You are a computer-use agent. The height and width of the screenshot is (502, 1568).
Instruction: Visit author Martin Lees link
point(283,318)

...

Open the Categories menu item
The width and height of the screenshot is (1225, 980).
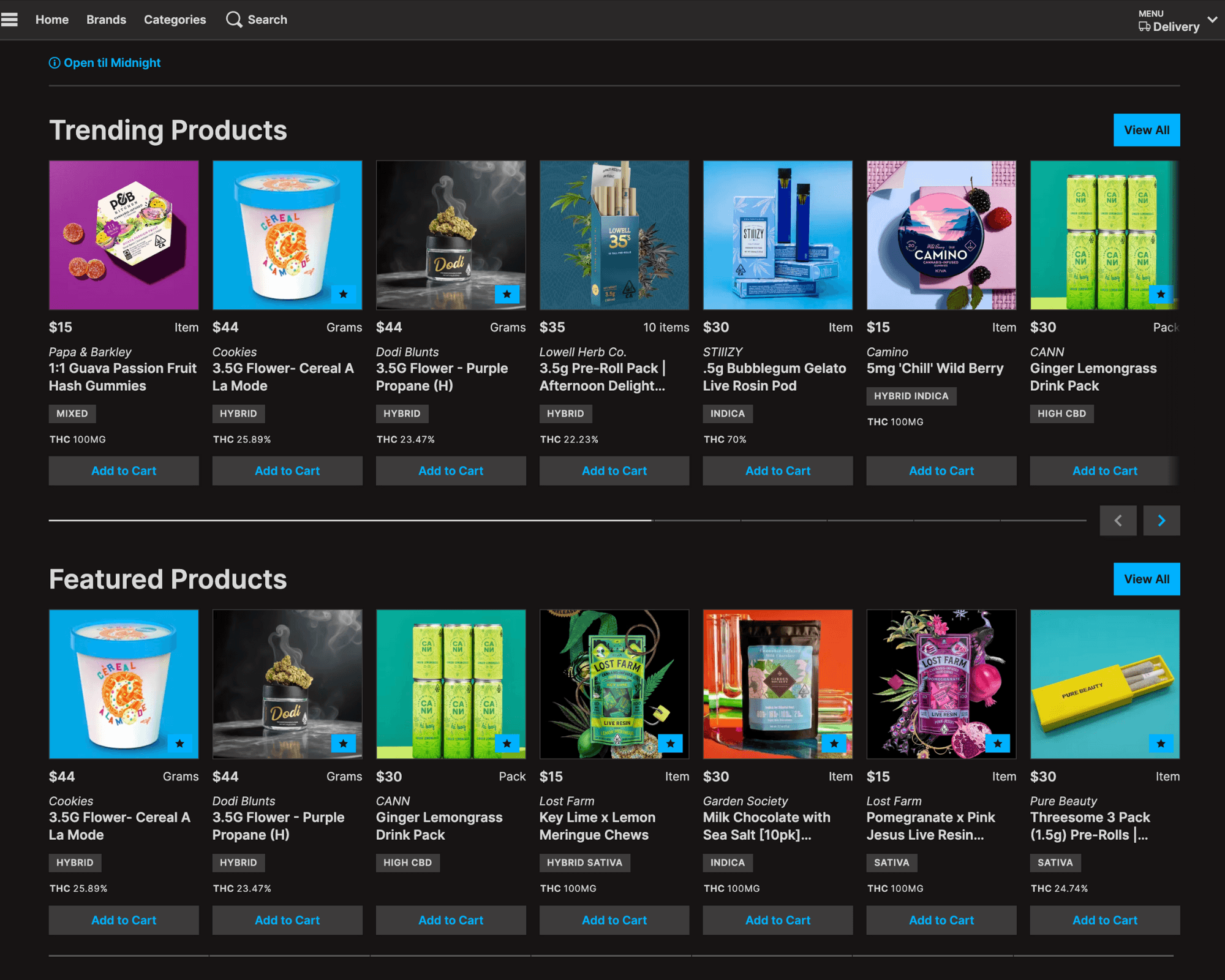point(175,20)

#### Problem to solve:
Copy the listing from the line with "Open the Categories menu item" up to and including the line with "point(175,20)", changing "Categories" to "Settings" and keeping everything else the same. Leave the pictures out.

#### Answer to this task:
Open the Settings menu item
The width and height of the screenshot is (1225, 980).
point(175,20)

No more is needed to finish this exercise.